**WHAT YOU ARE ASKED TO DO**.
Using the listing that follows, return every line with the word "agent".

**DATA RECORDS**.
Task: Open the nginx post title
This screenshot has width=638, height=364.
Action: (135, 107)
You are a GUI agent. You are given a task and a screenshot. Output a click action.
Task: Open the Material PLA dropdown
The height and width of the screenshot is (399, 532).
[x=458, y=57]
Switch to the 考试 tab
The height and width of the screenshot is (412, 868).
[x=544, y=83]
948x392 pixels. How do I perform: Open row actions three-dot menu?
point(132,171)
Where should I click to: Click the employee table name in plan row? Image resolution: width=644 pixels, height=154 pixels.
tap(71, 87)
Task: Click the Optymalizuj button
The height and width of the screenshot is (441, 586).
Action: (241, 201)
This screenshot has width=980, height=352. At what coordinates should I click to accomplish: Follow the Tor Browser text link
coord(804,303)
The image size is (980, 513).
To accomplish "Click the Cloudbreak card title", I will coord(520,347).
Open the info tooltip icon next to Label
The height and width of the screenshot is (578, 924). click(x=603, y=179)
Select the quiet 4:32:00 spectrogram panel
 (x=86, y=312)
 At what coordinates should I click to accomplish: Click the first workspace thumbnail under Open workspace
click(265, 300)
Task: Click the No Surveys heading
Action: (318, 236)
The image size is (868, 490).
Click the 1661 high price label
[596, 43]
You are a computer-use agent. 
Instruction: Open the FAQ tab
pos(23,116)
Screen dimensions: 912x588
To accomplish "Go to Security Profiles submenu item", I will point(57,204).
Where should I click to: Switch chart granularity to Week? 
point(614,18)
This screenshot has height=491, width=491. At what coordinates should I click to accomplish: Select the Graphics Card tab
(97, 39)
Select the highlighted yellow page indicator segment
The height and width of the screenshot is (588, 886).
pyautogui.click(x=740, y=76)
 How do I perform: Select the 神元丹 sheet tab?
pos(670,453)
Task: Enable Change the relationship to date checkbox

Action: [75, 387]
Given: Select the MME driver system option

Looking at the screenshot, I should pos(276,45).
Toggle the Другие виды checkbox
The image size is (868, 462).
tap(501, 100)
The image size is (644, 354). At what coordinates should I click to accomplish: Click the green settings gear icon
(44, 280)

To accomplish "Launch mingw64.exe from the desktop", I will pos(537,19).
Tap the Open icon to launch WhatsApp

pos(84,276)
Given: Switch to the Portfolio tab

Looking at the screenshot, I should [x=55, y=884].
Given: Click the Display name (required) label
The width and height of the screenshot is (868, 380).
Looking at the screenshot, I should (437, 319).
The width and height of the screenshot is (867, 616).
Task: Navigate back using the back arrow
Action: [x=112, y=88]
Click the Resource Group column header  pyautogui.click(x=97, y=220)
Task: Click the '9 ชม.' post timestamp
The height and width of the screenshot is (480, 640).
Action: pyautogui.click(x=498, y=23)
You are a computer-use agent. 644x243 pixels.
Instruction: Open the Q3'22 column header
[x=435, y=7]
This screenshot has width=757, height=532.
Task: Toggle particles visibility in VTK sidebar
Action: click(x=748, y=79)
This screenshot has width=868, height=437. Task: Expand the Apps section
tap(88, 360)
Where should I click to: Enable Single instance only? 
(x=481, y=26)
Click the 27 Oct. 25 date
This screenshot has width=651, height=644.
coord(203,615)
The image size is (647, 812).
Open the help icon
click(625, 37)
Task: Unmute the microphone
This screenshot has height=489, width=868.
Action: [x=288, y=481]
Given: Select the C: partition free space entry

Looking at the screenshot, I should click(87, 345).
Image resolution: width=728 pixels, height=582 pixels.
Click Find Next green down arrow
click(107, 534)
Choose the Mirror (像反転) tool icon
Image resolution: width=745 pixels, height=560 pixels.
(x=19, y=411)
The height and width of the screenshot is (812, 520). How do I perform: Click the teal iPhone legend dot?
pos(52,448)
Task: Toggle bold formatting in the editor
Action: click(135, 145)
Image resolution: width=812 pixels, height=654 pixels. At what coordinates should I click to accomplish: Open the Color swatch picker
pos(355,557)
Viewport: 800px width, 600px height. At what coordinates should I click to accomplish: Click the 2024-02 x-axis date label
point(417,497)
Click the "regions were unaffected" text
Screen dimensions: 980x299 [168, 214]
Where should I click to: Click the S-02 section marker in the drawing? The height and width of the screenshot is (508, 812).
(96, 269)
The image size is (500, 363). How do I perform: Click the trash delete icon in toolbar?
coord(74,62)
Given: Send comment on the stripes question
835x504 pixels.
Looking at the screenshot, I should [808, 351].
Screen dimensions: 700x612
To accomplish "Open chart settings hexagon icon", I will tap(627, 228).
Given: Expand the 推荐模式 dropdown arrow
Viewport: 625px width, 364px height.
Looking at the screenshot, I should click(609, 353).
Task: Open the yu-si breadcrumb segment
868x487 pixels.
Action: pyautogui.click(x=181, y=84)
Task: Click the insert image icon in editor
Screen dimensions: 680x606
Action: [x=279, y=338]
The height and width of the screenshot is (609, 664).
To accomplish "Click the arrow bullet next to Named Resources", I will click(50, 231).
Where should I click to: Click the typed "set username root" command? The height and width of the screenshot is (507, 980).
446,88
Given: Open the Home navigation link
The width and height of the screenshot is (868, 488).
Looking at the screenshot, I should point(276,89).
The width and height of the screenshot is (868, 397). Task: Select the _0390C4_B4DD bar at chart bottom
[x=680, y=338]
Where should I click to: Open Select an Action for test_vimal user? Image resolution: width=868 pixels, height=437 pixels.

**RESULT OF THIS EXERCISE**.
You are a GUI agent. You are given a task and a screenshot. Output a click action.
You are a computer-use agent. 
You are a computer-use agent. 644x243 pixels.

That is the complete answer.